Разумеется, чем более со стороны взгляд, тем легче сохранять беспристрастность. Но стоит ли обижаться тем, кто хотел бы своей страстью поделиться, но не преуспел в этом?

Ведь сайты вроде savetibet - это страстный призыв. Сторонникам недостаточно просто сострадания. Они взывают к осуждению.
Вспомните террор в отношении религий на территории СССР. Отчего же некоторая часть большевиков так страстно и жестоко уничтожала даже следы религии? Эти люди имели тяжелую кармическую связь с религией.
Сейчас многие люди в Китае страдает религиозным похмельем. От них трудно добиться сострадательности, они ожесточены, черствы и пренебрежительны. Многие из этих людей занимают высокие посты. 
Пытаться создать сопротивление этим людям могут лишь те, кто сам далек от истинного сострадания, те, кто не понимает, что у омраченных действий людей есть омрачающие причины. 
Страсть, создаваемая 15 веков не сможет утихнуть за 50 лет. На успокоение необходимо время, необходимо сострадание.

Когда-то страсти улягутся. Если не подбрасывать в их костер свежие дрова снова и снова. 
Или Будда учил чему-то другому?

----------

Ersh (08.02.2009), Тао (29.05.2011)

----------


## Eternal Jew

> Тибетский буддизм стал политической игрушкой не сегодня. Но и сегодня он ей остается.

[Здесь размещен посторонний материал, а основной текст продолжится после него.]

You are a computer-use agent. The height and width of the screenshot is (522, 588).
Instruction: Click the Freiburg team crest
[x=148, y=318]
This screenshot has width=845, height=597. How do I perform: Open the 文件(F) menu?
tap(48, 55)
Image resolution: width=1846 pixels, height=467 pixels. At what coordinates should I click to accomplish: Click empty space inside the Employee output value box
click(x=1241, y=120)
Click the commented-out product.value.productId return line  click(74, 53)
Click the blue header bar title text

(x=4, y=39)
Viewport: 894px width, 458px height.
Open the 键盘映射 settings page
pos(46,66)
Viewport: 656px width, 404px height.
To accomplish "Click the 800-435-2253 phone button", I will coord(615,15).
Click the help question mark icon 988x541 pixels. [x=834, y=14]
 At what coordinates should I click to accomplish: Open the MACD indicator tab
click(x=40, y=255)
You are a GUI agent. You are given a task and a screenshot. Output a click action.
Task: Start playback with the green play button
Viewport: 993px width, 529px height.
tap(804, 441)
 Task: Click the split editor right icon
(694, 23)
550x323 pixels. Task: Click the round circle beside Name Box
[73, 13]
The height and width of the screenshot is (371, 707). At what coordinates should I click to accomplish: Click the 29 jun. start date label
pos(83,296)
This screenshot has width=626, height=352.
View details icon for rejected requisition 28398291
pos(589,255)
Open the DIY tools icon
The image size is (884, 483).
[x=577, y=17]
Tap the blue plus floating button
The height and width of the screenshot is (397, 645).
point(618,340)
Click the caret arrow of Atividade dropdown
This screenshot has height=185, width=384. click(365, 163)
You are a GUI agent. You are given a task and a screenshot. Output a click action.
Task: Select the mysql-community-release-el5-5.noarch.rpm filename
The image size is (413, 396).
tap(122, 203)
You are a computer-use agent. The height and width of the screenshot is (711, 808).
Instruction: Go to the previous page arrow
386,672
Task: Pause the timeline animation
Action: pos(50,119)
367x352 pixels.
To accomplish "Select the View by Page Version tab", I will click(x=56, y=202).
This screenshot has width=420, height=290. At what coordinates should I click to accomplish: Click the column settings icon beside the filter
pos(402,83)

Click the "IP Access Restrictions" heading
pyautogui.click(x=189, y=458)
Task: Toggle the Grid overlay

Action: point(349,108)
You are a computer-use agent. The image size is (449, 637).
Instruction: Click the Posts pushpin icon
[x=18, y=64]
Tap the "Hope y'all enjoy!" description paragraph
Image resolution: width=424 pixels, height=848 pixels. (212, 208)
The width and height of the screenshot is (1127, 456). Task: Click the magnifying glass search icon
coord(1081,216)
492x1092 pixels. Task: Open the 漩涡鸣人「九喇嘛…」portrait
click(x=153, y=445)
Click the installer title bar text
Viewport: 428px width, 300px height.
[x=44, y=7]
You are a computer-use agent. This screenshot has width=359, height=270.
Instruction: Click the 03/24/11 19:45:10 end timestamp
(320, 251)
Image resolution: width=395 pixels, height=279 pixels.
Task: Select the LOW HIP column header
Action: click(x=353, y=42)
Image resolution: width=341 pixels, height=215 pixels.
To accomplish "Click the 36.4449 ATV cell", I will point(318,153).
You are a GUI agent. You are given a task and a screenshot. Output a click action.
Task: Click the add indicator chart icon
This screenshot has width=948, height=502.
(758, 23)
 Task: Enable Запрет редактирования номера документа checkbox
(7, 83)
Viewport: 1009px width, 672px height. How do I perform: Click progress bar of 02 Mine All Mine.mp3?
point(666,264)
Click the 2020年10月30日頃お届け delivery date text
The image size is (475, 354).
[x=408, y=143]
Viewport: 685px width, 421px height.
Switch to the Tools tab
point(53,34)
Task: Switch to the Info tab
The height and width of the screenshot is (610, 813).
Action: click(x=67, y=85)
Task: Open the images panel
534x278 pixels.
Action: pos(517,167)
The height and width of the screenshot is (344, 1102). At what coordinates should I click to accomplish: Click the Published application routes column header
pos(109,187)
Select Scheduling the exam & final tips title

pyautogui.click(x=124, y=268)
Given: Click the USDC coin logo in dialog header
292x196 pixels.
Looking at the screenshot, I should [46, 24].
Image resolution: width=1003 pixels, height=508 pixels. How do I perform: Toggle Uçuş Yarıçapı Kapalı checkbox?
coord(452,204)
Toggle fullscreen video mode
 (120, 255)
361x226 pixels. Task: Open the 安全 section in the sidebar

... Круто сказано! Может быть некоторые представители дзэн и не знают, что тибетский буддизм Ваджраяны (и Дзогчен) - это совершенный и высший Путь к полному освобождению? ... Но, впрочем, если кому-то он видится "политической игрушкой" - пусть будет так (уж таково у него кармическое видение в силу соответствующих условий). Самой Дхарме и ее практикам, если честно, это безразлично.




> Ведь сайты вроде savetibet - это страстный призыв. Сторонникам недостаточно просто сострадания. Они взывают к осуждению.


Если насилие в Тибете и геноцид продолжаются, буддизм почти выкорчеван под корень, преследования инакомыслящих и просто верующих продолжаются - "сострадания" тут недостаточно. Осуждение оккупантов и их действий со стороны мирового сообщества - единственный ЗАКОННЫЙ и НЕНАСИЛЬСТВЕННЫЙ путь... Или лучше молчать в тряпочку? Пришли в Тибет - так пришли... Убили миллион человек - ну зачем осуждать китайцев (или призывать к их осуждению)? 




> И всегда Тибет строил политику на противостоянии окружающих стран. Сейчас Тибет противостоит Китаю взывая к мировому сообществу.


Спроецируйте сказанное Вами на недавнюю историю своей собственной страны (я имею в виду Вторую мировую войну) ... и Вы сразу (я уверен!) прочувствуете, ЗАЧЕМ Советский Союз так(!) добивался не только "сочувствия" со стороны западных союзников, материальной помощи в виде вооружения, прововольствия и т.п. (а территория и ресурсы, в том числе и людские, у СССР были не чета другим странам!), но и всячески призывал их к открытым военным, то есть "горячим" действиям против оккупантов... 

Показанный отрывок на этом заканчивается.